Houston Harbaugh to Acquire Litigation Boutique
The midsize business law firm is adding to its litigation offerings, acquiring Picadio Sneath Miller & Norton.
November 10, 2017 at 01:13 PM
4 minute read
Two Pittsburgh law firms are preparing to become one, as Houston Harbaugh bolts on business litigation boutique Picadio Sneath Miller & Norton, with an eye on diversifying their litigation offerings.
Houston Harbaugh and Picadio Sneath plan to merge effective Jan. 1, they announced Friday, creating a 43-lawyer firm. The combined law firm will keep the name Houston Harbaugh, and will operate out of Houston Harbaugh's existing office at Three Gateway Center in downtown Pittsburgh.
Houston Harbaugh partner and executive committee member Alex Thomson said the two firms were in talks for about 18 months before announcing the combination. They had some mutual clients and referred work to each other, and several partners at the two firms were personal friends, he said.
“We have been always on the lookout for either good laterals or good smaller-size firms,” Thomson said. “We don't have a desire to be an office of a larger firm, so in order to remain independent we need to make sure we're capable of selectively growing.”
Houston Harbaugh works with privately owned companies with between $5 million and $200 million in annual revenue, he said.
“This merger represents growth through the addition of important new practice areas, while giving the entire firm deeper bench strength with an extremely talented group of attorneys who are a great fit for our firm and our clients,” said Samuel Simon, a member of Houston Harbaugh's executive committee, in a statement. “Clients of both firms will see the benefits in terms of the value we deliver and the expanded resources we offer.”
Leadership from Picadio Sneath will take on management roles in Houston Harbaugh's litigation practice. Henry Sneath will now co-chair the litigation practice along with Simon. And Alan Miller, who was president of Picadio Sneath, will chair the insurance coverage and bad-faith practice group, as well as the environmental and energy law practice.
“We've been a litigation boutique for a number of years and that has served us well but we felt it was time to join up with a firm that had a litigation practice where we felt the two practices could really be accretive,” Sneath said. “It brings a whole new world of possibilities for us to reach out to their clients and better service their clients as well.”

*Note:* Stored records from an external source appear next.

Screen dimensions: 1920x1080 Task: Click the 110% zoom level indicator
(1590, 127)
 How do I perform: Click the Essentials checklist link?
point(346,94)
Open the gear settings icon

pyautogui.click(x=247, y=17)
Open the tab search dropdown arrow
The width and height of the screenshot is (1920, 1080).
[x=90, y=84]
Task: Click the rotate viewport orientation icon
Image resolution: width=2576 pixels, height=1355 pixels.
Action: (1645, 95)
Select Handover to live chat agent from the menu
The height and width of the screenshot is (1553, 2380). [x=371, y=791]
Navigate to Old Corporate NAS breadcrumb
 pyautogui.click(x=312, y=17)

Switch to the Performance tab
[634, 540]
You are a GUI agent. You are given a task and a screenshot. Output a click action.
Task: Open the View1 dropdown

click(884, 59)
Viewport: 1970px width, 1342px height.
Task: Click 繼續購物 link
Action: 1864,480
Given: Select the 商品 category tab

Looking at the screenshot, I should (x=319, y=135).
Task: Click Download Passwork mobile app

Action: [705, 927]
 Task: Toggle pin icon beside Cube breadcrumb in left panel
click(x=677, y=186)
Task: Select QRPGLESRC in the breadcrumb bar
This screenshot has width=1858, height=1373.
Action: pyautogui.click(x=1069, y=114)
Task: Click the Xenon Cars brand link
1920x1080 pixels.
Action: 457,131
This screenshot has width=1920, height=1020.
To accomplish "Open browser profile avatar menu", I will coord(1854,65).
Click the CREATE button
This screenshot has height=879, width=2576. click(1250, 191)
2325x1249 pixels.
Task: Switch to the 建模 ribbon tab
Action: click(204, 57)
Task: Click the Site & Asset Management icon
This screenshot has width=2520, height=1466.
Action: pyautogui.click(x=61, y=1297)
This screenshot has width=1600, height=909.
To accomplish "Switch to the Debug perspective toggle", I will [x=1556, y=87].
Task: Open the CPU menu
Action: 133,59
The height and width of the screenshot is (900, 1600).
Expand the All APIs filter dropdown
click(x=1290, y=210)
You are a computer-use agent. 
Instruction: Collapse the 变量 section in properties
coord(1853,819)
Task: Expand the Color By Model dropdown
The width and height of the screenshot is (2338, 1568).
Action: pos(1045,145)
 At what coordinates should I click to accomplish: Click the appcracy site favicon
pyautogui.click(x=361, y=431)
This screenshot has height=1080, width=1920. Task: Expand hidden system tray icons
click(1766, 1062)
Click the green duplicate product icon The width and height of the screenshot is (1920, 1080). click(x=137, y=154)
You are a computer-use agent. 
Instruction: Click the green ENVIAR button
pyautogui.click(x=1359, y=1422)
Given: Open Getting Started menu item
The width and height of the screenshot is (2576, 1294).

Houston Harbaugh, a 40-year-old firm, has traditionally focused on business law, with its core practices as business, trusts and estates, health care and litigation. With its newest acquisition, it adds litigation capabilities in class actions, construction, energy and environmental law, financial services, insurance, intellectual property, life sciences and pharmaceuticals and products liability, the firm said.
“We've always viewed ourselves as a little bit of a unique animal in Pittsburgh in that we have a very strong business practice for a midsize firm,” Thomson said. “We have a very strong group of attorneys who can do quality legal representation at a price point that is very hard for our competitors to meet.”
That is still the case with this addition, he noted, but now the firm's litigation practice has doubled, with the addition of nine lawyers from Picadio Sneath.
Picadio Sneath was founded in Pittsburgh in 1985 as Sherman & Picadio, when Anthony Picadio, Lynette Norton and C. Leon Sherman left Pittsburgh-based Tucker Arensberg to start their own shop. The firm has gone through some changes in its name since then, first when Sherman left and other partners joined, but Picadio remains at the firm as a shareholder focusing on business litigation and environmental law.
One of the firm's former shareholders, Bridget Gillespie, was tapped to head up the Pennsylvania Bar Association's new office in Pittsburgh when it opened last year, as director of western Pennsylvania services.
From the original group that left Tucker Arensberg, only Picadio remained at Picadio Sneath, Sneath said.